Combinatorial library design for improving isobutanol production in Saccharomyces cerevisiae

Published in:

Frontiers in Bioengineering and Biotechnology 10 , 1080024 ( 2022)

Author(s):

Gambacorta, Francesca V., Dietrich, Joshua J., Baerwald, Justin J., Brown, Stephanie J., Su, Yun, Pfleger, Brian F.

DOI:

10.3389/fbioe.2022.1080024

Abstract:

Saccharomyces cerevisiae is the dominant fermentative producer of ethanol in industry and a preferred host for production of other biofuels. That said, rewiring the metabolism of S. cerevisiae to produce other fermentation products, such as isobutanol, remains an academic challenge. Many studies report aerobic production of isobutanol, but ethanol remains a substantial by-product under these conditions due to the Crabtree effect. These studies indicate that the native isobutanol pathway is incapable of carrying sufficient flux to displace ethanol. In this report, we screened a combinatorial library of pathway enzymes to identify an isobutanol pathway cassette capable of supporting the growth of a non-ethanol producing S. cerevisiae. We began by identifying a diverse set of isobutanol pathway enzyme homologs and combined each open reading frame with varied-strength promoters in a combinatorial, pooled fashion.
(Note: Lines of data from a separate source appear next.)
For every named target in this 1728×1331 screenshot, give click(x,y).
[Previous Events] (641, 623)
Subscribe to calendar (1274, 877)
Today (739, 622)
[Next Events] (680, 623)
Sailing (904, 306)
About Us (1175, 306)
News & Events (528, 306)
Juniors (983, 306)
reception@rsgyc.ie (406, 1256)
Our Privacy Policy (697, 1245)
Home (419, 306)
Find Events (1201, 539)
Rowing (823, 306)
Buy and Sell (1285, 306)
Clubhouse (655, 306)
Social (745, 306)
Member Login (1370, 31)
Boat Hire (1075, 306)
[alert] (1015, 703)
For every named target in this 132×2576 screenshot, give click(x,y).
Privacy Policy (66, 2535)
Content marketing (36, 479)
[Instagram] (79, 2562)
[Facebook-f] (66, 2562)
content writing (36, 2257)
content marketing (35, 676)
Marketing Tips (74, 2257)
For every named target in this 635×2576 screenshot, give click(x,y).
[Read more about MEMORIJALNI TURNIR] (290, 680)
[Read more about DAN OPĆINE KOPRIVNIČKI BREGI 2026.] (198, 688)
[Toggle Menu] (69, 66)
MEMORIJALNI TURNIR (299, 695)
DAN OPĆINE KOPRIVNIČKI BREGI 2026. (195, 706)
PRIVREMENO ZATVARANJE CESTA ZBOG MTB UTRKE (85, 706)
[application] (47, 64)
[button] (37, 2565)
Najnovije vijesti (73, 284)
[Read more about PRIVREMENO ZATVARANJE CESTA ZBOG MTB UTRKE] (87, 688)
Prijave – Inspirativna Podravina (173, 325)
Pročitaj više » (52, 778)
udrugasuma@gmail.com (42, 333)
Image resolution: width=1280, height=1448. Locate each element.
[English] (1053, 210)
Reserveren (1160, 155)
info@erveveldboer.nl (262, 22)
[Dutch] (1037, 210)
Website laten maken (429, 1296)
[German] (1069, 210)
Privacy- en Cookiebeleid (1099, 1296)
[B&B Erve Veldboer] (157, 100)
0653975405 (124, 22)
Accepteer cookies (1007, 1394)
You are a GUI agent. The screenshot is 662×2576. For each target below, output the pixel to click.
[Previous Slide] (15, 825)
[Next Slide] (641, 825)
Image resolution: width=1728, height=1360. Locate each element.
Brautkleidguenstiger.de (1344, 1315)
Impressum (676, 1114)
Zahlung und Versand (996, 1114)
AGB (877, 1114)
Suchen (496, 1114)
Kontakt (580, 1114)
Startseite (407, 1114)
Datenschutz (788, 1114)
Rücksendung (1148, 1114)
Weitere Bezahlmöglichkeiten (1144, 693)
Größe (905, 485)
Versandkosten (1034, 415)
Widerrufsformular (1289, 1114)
We applied a growth-coupled screen where a functional isobutanol pathway restored NAD+ regeneration during glucose catabolism that is otherwise repressed via the Crabtree effect. Using this screen, we isolated a cassette consisting of a mosaic of bacterial and cytosol-localized fungal enzymes that conferred under aerobic conditions the ability to produce 364 mg/L isobutanol (8.8% of the theoretical maximum yield). We next shifted the cofactor usage of the isolated ketol-acid reductoisomerase enzyme in the cassette from NADPH to NADH-preferring to improve redox balance. The approach used herein isolated isobutanol producing strains that approach the best in the literature without producing substantial ethanol titers. Still, the best isolated cassette was insufficient to support anaerobic growth in the absence of ethanol fermentation – indicating the presence of further fundamental gaps in our understanding of yeast fermentation.